Friday, July 15, 2016

Parcel Data – Who Builds It?

Local governments mostly.  And often the most local government meaning the town, city, township, or county.  In some cases, the state prepares parcel data on behalf of the local government. Parcels and addresses are the most local government data.  Constructed closest to the citizen. 
In addition to the obvious tax assessment, real estate billing, and real estate tax management, parcels, generally tax parcels, are used many local functions like permitting, land use planning, zoning management, land banks, public lands management, and many many more. 

Parcel data aggregation combines data from multiple data maintainers into single standardized data sets.  Most parcel data aggregation occurs at state or regional government levels.  There are also many cases where counties (and their equivalents) are aggregating digital parcel data from cities and towns).  County level aggregation often requires maintaining and reconciling common boundaries for a seamless representation.  Regional and state level aggregation is less likely to reconcile common boundaries. There is an increasing trend for states to build standardized aggregated parcel data sets to support statewide value equalization, state disaster response and recovery functions, broadband access management, and many other cross jurisdictional business needs.
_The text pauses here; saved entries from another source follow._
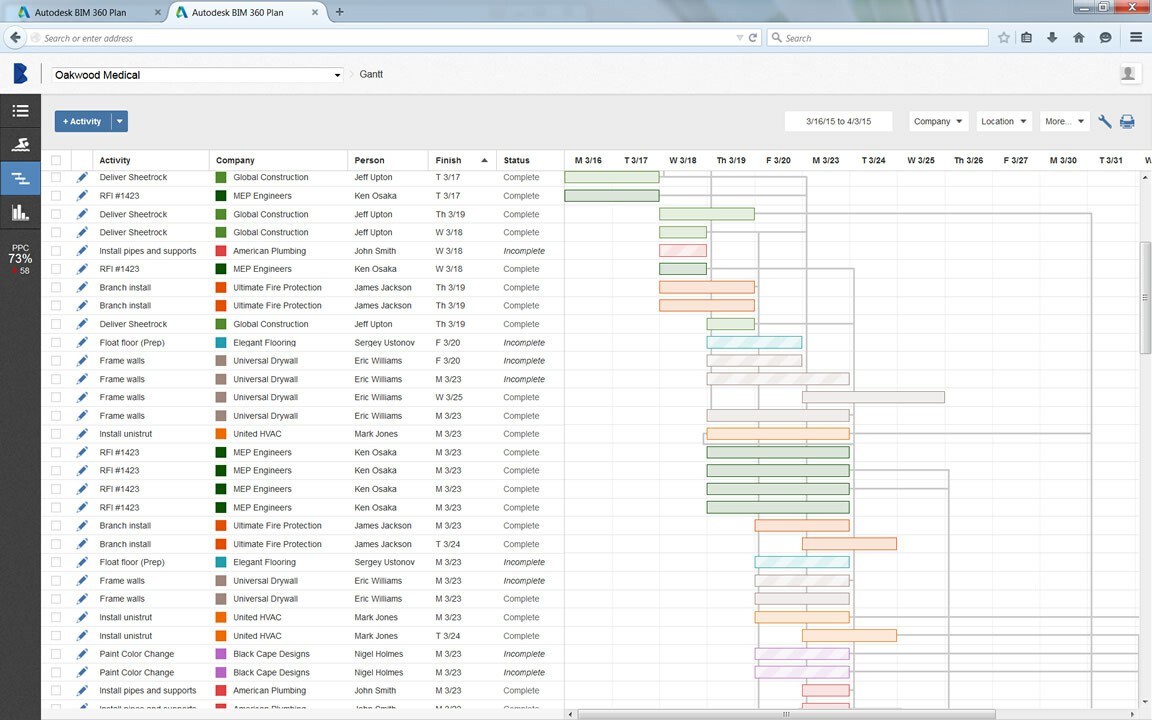The width and height of the screenshot is (1152, 720).
Task: Open the swimlane view from the sidebar
Action: (x=20, y=143)
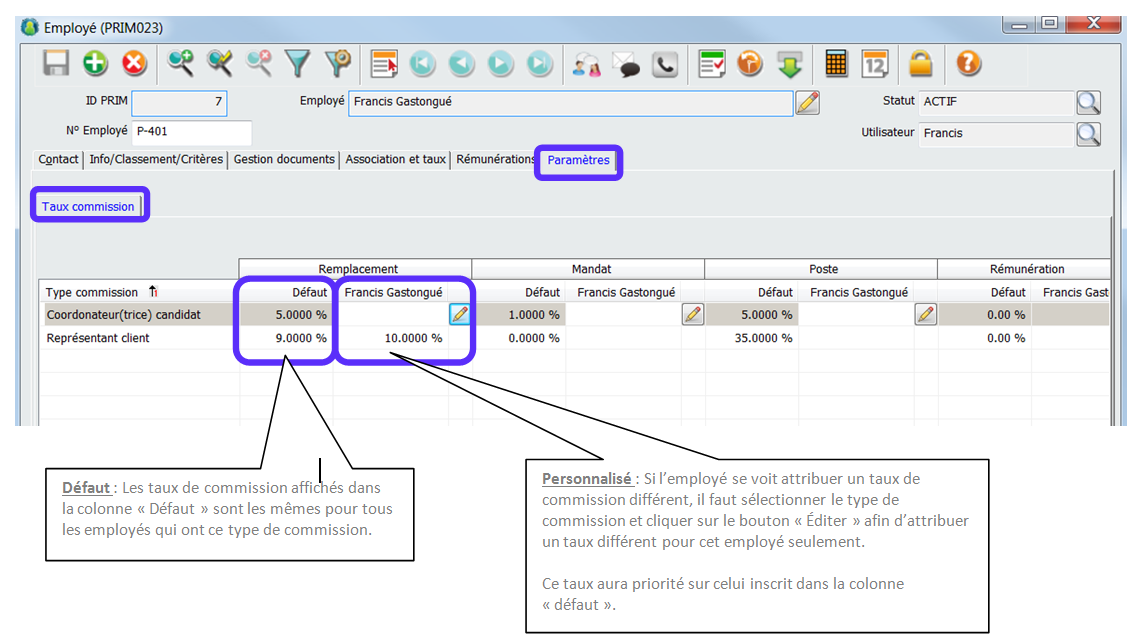Click the green download arrow icon
The height and width of the screenshot is (639, 1138).
(790, 64)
An inventory map of the local governments that have digital parcel maps can be found at this link (http://fairview-industries.com/USParcelData/USParcelData.html).  This is a voluntarily maintained inventory and is not positively complete and accurate but it is a good indication that about 90 % of the 150 million parcels in the US have been mapped into a GIS or automated mapping software of some type.

That is just the mapping.  Real estate valuation and tax attributes are 100% automated at some level.  Yes, there are still jurisdictions that have hand written, hardcopy individual property assessment cards, but a recent national inventory did not find any jurisdiction that hand generated real estate tax bills.  Every jurisdiction was covered by or represented in a Computer Aided Mass Appraisal (CAMA) or similarly functioning system even if the most local officials did not have the software.
The attribute data are by no means standard.  Similar attributes are named and structured differently, data are collected or entered at different times, the basis of the attributes values, and extent of attribution vary greatly.  Adding to the variation, there are well over 75 software vendors each with local installation customizations.

Local governments build parcel data and each one builds it and maintains it uniquely.